「君は料理だけは、本当に鬼のように天才だな」


佐久間主任が、フライドチキンを頬張りながらおにぎりにも手を伸ばす。


「『料理だけは』なんて失礼です。食べたくないんですか?」


むっとなりながら、お弁当箱を佐久間主任の手からひったくる。


「ああ!ちょっと!大人気ないよ」


本当にお腹がすいていたらしい佐久間主任が、私の手からお弁当を奪い返す。


「でも、マジ、うまいよ、これ」


佐久間主任が満面の笑顔で、牛肉のパイ包みをポイッと口に放り入れる。


あ~あ。
この笑顔、課長だったら良かったのに……

シュンとしながら、チビグラタンを箸でつつく。


「でもさ、この弁当すっげー大きいよな。もしかして、男のために作ったとか?」


ぎくっ!

やっぱり油断できない佐久間主任。

課長譲りの観察眼は恐るべきものがある。


「別に。今日は一人で食べてみようかなぁと思って」

「でかすぎだろ。
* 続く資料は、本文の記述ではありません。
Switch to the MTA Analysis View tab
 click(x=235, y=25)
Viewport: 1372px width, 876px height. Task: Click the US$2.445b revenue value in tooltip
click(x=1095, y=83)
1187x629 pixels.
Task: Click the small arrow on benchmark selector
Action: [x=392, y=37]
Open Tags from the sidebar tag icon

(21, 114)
それにその箸、男物っぽいんだけど」

げげ。

佐久間主任がじっとガン見してる箸は、課長のマイ箸用にとわざわざ買って来た箸だ。


やばい。

うちの会社は割と考えが古くて、社内恋愛ご法度。

社内結婚とかすると、大体、女性が辞めさせられてしまうんだ!


けっ、結婚とかは、しないんだけど!

って、何、考えちゃってるの、私ってば。


「そんな人、いませんよ!いません、いません!!
深読みし過ぎです、佐久間主任。
それに私、結構、大食いなんですから!!」


動揺しつつ、鳥まんじゅうを大口を開けてガブリとかじる私を横目に佐久間主任がボソリと呟く。